**選んだ抜粋**
目まぐるしく変化する現代社会において、ビジネスで成果を上げるには「チームワーク」が不可欠です。では、一体どのようにして「成果を上げられるチーム」を作ればいいのでしょうか? 16万人のコンサルティングとAI分析結果から判明した、自己管理・コミュニケーションスキームを解説します。※本記事は、越川慎司氏の著書『巻込力』(経済法令研究会)から一部抜粋・再編集したものです。

重要なのは「クイック&ダーティー」の仕事スタンス

結果を出さなければ、周囲を巻き込むことはできません。

 

環境変化が激しく時間に追われている現代では、考えてから動くのではなくて、動きながら考えるという戦術によって成果が生まれます。

 

考えることをおろそかにしてもよいということではありません。完成度を追求してじっくり考えると、「迅速さ」がおろそかになります。相手の需要が見えない現代では、都度、相手の意向を確認しなければ、相手の意向とかけ離れたものとなりがちです。

 

そこで、「クイック&ダーティー」の仕事スタンスが大事になります。英語を直訳すれば「早く、そして汚く」となり、ネガティブな印象を持つかもしれません。しかし、欧米のグローバル企業で浸透しているのは、「完成度は多少低くても、早めにプロトタイプ(試作)を作る」という意味のものです。

 

多くの人は、作業に取り組む前に情報収集や報告書作成に多大な時間を費やし、提出期限ギリギリまで作業をしてから提出していると思います。この方法では上司のイメージとズレた報告書を作成してしまい、作り直しを指示されてしまいます。この場合、今までの作業時間がすべてムダになる可能性があります。

 

このようなリスクを低減させるために、骨子を作ってすぐに見てもらうのです。

 

完成度20%ぐらいで上司に見てもらい、フィードバックをもらいます。フィードバックを基に報告書に修正を加え、また3日後に持っていって確認する。中途半端な資料を上司に持っていったら怒られるのではないかと思うかもしれませんが、提出期限日に使い物にならないダメ資料を持ってこられるよりはずっといいです。

 

前職のマイクロソフトで優秀な若手社員であった部下は、私に何度も手書きの企画書を持ってきて意見を求めてきました。最初は、正直「忙しいのに、何度も…」と思っていました。しかし、繰り返しの意見交換によって双方誤解がなくなり、結果として企画書が早々に承認され、新たなビジネスが生まれました。上司も部下も手間がかからず嬉しい結果です。

**取り組む課題**
上の抜粋によると、欧米のグローバル企業で浸透している「クイック&ダーティー」とは、どのような意味ですか？

**提供情報**
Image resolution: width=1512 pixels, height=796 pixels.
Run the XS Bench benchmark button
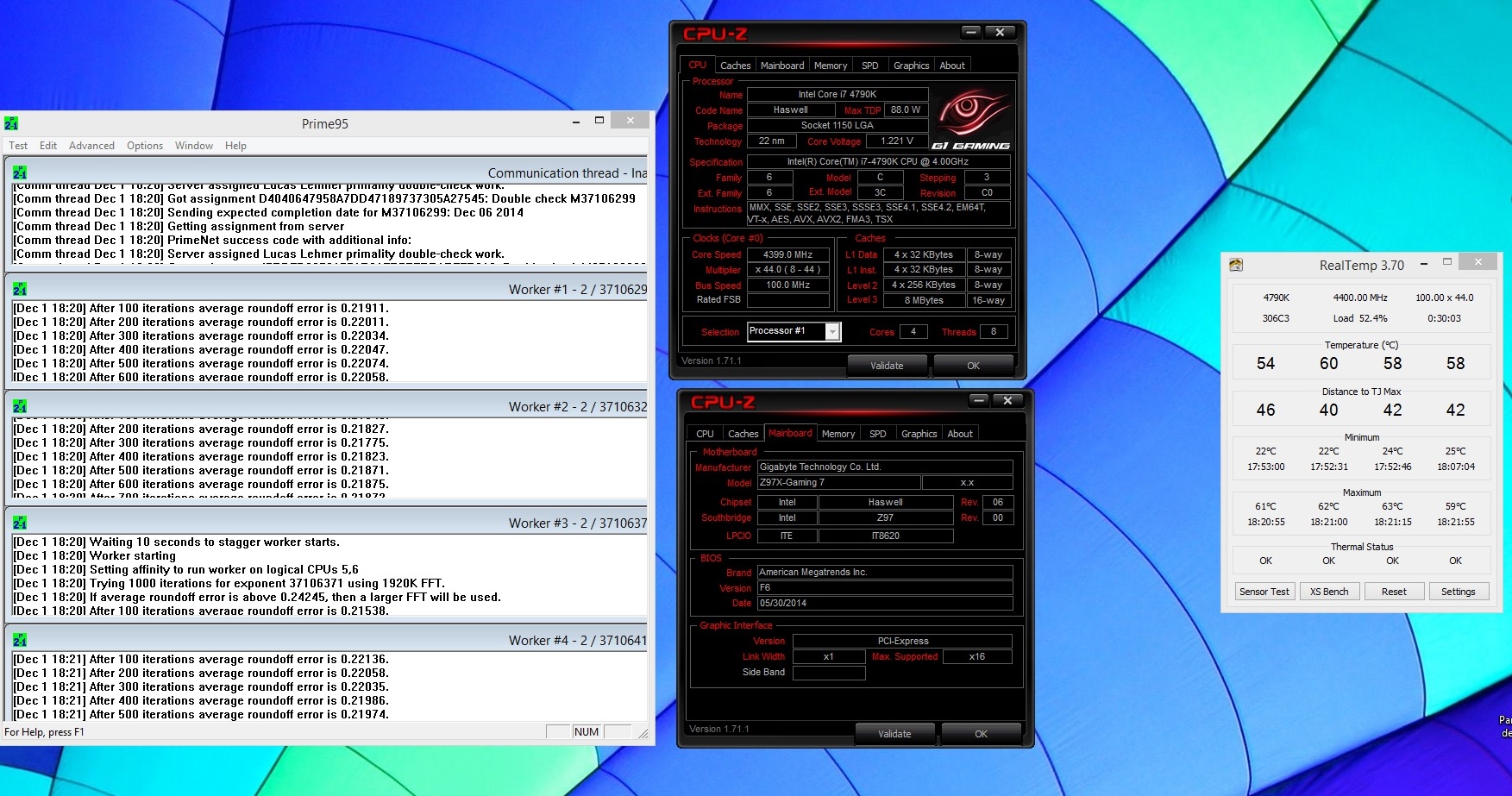point(1329,592)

**演習の出力**
「完成度は多少低くても、早めにプロトタイプ(試作)を作る」という意味です。